Cost Control Is Architecture, Not Discounts
Quick summary: Savings Plans and Reserved Instances reduce the rate you pay. Architecture determines the volume you pay at. The most durable cost reductions in AWS come from designing systems that structurally generate less spend — not from negotiating a lower price for the same behavior.
Key Takeaways
- The most durable cost reductions in AWS come from designing systems that structurally generate less spend — not from negotiating a lower price for the same behavior
- The most durable cost reductions in AWS come from designing systems that structurally generate less spend — not from negotiating a lower price for the same behavior

Table of Contents
Part 8 of 8: The AWS Cost Trap — Why Your Bill Keeps Surprising You
When AWS bills exceed expectations, the most common first response is to look for discounts: purchase Reserved Instances, sign up for Savings Plans, negotiate an Enterprise Discount Program. These are valid tools. A one-year Compute Savings Plan can reduce EC2 costs by 30–40% compared to on-demand pricing. Reserved Instances for predictable workloads reduce costs further.
But discounts reduce the rate you pay. They do not reduce the volume of resources you consume. A system that generates $100,000 per month in on-demand compute costs will cost $60,000–$70,000 per month with a Savings Plan — still expensive, and still growing linearly with scale. The architectural patterns that generated $100,000 in compute costs are unchanged. As you grow, you will return to $100,000 and beyond, but now with a committed spend that cannot be reduced without forfeiting commitment fees.

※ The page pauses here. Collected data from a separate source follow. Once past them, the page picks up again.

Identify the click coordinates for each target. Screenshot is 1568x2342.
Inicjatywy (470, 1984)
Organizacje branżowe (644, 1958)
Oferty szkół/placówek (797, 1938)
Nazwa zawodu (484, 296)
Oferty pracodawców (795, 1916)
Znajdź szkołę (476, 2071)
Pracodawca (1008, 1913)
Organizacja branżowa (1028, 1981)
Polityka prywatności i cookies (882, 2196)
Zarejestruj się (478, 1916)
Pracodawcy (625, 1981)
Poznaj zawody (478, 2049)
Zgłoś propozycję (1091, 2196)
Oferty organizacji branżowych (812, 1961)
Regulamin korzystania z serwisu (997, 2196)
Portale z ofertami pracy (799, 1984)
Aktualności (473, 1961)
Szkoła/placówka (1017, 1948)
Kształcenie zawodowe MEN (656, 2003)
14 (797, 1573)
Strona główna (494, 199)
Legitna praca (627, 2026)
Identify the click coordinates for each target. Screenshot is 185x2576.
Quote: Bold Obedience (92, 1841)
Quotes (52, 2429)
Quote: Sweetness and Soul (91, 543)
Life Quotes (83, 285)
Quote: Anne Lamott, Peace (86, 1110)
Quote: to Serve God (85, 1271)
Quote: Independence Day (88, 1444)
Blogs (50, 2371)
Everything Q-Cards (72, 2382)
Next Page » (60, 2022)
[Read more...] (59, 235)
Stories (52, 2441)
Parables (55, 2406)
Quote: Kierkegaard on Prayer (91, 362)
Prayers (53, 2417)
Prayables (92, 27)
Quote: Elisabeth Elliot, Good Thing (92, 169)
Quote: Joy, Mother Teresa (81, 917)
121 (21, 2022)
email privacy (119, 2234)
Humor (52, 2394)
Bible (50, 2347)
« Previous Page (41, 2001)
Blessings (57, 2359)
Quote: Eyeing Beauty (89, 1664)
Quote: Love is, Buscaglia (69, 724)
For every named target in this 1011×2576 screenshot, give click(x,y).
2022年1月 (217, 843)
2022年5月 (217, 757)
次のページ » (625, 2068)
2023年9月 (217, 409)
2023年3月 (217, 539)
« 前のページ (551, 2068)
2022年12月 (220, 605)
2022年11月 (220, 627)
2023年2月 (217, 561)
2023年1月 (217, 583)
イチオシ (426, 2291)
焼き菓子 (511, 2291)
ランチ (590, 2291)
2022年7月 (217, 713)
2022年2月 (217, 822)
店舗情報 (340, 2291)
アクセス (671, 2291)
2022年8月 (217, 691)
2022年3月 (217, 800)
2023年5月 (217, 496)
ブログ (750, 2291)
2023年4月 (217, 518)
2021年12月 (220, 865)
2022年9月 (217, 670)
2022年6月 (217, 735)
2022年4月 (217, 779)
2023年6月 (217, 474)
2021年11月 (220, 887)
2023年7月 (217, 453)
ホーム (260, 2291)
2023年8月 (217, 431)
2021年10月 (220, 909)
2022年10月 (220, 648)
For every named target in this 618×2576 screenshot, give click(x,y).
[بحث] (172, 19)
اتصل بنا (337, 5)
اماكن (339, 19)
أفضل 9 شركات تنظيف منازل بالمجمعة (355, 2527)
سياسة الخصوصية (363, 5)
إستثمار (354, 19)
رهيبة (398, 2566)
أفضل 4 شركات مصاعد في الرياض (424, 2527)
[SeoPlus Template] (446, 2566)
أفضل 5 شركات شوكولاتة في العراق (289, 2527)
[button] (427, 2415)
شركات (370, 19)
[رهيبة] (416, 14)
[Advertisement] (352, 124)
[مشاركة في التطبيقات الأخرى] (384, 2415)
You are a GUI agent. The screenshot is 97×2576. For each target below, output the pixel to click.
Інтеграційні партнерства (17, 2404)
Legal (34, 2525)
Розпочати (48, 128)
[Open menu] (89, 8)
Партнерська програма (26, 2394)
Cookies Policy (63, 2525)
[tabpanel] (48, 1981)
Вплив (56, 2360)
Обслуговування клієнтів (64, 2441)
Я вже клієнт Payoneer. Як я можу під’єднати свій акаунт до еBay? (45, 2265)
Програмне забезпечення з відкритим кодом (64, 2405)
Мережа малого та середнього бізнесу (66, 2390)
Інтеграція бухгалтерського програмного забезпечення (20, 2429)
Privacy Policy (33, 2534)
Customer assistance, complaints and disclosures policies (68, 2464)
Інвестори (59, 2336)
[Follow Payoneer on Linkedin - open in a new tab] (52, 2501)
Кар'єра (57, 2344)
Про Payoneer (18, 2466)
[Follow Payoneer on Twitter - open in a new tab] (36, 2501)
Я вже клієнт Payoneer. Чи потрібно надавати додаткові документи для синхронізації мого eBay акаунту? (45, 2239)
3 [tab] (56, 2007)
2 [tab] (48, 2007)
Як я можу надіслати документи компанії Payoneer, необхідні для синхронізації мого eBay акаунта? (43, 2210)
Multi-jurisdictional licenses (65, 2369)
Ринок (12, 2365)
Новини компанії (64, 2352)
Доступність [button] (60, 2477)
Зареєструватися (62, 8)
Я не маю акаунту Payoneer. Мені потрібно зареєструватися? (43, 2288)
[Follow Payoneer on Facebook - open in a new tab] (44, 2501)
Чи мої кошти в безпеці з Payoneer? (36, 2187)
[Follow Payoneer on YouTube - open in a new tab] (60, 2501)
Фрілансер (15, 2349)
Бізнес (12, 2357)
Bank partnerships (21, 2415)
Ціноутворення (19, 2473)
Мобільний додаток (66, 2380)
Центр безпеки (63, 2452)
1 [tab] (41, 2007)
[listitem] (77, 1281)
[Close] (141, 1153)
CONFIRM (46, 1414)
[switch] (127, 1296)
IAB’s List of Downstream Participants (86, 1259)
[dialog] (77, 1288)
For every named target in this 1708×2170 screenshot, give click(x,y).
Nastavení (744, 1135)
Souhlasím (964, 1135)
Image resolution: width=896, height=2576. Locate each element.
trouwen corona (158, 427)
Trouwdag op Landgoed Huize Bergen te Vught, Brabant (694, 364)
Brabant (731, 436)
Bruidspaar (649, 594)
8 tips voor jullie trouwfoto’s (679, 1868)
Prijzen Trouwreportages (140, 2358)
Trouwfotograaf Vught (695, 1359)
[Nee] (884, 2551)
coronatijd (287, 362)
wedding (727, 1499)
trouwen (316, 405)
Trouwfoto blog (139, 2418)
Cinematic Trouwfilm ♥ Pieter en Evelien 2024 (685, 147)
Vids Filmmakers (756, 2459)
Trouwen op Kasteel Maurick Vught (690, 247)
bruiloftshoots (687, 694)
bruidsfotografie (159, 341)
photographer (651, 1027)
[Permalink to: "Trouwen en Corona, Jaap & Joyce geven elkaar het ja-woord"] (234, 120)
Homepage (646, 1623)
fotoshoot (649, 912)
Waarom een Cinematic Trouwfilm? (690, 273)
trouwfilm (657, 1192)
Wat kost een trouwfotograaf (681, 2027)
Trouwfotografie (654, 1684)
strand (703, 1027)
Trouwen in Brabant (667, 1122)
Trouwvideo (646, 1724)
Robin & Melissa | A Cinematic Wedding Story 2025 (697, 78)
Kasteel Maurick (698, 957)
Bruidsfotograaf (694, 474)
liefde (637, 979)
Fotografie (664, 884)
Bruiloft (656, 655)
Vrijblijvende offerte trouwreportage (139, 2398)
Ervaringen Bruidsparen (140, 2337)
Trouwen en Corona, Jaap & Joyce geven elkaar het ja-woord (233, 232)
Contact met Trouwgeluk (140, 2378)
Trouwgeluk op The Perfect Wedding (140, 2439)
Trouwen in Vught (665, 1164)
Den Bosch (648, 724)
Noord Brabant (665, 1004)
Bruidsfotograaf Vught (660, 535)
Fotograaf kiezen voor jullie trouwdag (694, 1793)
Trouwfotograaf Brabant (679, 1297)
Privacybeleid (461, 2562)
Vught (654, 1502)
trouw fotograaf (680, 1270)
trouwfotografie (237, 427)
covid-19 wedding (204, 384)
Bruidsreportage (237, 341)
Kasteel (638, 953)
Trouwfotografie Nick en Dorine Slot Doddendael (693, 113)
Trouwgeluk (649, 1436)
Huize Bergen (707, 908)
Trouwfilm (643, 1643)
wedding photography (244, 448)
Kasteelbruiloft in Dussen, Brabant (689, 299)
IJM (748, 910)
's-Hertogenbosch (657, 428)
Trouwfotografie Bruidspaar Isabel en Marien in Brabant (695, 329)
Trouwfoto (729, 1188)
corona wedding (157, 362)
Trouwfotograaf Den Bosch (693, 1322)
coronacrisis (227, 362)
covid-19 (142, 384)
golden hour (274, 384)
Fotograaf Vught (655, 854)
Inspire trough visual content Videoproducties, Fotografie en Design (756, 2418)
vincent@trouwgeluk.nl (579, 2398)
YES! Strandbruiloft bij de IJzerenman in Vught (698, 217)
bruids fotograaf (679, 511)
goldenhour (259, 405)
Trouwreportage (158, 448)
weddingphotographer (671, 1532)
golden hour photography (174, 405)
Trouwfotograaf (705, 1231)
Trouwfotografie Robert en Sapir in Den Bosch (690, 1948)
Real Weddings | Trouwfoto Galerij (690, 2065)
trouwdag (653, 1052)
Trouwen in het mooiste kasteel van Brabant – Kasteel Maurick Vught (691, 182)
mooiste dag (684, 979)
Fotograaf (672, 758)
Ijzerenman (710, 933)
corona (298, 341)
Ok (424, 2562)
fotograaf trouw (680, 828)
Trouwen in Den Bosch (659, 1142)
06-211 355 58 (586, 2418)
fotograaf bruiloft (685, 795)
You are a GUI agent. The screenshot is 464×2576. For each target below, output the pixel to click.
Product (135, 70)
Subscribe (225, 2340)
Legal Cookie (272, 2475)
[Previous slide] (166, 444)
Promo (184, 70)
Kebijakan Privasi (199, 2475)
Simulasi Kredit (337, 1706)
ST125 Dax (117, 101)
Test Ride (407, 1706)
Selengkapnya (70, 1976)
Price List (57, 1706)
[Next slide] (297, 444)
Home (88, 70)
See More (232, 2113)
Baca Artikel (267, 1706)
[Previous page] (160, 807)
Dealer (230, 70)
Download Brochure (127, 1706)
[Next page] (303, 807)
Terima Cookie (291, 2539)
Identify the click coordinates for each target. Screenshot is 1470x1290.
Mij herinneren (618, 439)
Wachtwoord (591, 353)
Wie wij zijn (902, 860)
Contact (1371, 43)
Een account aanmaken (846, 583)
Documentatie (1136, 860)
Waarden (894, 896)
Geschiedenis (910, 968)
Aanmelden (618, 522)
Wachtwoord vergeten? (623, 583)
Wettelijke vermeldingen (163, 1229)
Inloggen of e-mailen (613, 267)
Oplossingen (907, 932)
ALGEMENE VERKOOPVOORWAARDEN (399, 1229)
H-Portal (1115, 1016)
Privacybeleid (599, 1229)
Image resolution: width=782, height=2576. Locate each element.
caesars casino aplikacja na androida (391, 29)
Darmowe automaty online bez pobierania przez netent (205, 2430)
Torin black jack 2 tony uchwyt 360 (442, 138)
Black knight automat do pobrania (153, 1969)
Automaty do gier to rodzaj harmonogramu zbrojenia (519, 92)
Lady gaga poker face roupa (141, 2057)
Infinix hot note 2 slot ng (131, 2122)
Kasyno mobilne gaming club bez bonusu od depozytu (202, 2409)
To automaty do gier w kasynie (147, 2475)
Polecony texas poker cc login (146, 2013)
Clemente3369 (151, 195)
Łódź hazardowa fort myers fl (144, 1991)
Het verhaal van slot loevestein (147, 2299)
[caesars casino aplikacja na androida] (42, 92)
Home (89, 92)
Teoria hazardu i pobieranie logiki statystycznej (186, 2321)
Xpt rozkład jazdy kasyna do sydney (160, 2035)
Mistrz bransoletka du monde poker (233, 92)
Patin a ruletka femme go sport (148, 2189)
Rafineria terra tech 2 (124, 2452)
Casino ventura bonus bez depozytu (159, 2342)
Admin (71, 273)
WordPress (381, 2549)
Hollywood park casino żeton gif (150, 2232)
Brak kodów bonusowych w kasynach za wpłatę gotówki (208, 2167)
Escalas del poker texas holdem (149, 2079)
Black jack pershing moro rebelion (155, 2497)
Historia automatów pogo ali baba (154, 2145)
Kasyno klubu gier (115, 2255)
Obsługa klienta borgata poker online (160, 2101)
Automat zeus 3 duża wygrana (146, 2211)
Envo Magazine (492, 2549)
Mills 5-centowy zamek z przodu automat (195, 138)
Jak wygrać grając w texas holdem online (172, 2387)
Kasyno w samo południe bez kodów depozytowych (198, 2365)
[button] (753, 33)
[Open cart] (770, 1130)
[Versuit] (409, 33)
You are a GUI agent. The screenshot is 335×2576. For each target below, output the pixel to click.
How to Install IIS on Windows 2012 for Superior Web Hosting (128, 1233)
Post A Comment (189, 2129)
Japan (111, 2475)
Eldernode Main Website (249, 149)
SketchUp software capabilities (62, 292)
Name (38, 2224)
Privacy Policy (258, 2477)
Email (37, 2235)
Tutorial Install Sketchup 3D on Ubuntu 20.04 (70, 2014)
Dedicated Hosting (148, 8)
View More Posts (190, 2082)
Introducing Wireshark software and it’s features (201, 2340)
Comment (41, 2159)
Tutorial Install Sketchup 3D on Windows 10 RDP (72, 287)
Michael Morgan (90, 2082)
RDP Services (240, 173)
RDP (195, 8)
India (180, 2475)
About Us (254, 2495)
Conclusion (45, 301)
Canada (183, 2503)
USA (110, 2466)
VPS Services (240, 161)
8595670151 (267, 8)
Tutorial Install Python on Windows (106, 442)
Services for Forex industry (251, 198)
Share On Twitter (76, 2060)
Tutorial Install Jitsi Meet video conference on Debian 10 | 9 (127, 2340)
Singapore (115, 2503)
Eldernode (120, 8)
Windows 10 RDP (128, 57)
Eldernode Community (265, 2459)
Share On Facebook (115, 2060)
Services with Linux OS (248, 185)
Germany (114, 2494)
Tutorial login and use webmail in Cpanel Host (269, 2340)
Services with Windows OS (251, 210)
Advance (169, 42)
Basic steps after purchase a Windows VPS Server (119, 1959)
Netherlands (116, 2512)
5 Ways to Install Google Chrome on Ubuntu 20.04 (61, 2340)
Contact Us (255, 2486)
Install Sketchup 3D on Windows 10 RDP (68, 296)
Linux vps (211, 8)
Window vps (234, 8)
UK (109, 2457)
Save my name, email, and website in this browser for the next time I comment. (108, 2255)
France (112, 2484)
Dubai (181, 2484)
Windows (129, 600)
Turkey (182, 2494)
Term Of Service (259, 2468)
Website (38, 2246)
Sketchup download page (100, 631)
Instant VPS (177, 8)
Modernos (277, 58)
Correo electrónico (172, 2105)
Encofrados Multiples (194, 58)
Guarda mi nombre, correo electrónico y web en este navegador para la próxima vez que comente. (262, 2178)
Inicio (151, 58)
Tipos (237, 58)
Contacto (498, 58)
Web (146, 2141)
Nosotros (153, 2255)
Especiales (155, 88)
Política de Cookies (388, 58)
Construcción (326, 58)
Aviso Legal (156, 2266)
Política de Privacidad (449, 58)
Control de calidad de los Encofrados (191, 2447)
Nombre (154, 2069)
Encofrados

Durable cost reduction requires changing the architecture: reducing the volume of resources consumed, not just the price per unit. The playbook for this is a set of structural patterns — each one targeting a specific cost driver identified in the previous posts in this series.
Reduce Cross-AZ Chatter
Inter-Availability Zone data transfer is charged per GB in both directions. In microservices architectures, east-west traffic between services in different AZs generates continuous transfer charges. The fix is architectural: locality-aware routing.
AZ affinity in ECS. When ECS tasks call other ECS services, configure the AWS Cloud Map service discovery or the Application Load Balancer to prefer targets in the same AZ as the calling task. ECS Service Connect supports traffic routing with AZ awareness. The goal is that a task in us-east-1a calls other tasks in us-east-1a rather than tasks in us-east-1b or us-east-1c.
Topology-aware routing in Kubernetes. EKS (Kubernetes 1.21+) supports topology-aware routing via the service.kubernetes.io/topology-mode: Auto annotation on Services. When enabled, kube-proxy prefers endpoints in the same zone as the calling pod. This reduces cross-AZ service-mesh traffic without changing application code.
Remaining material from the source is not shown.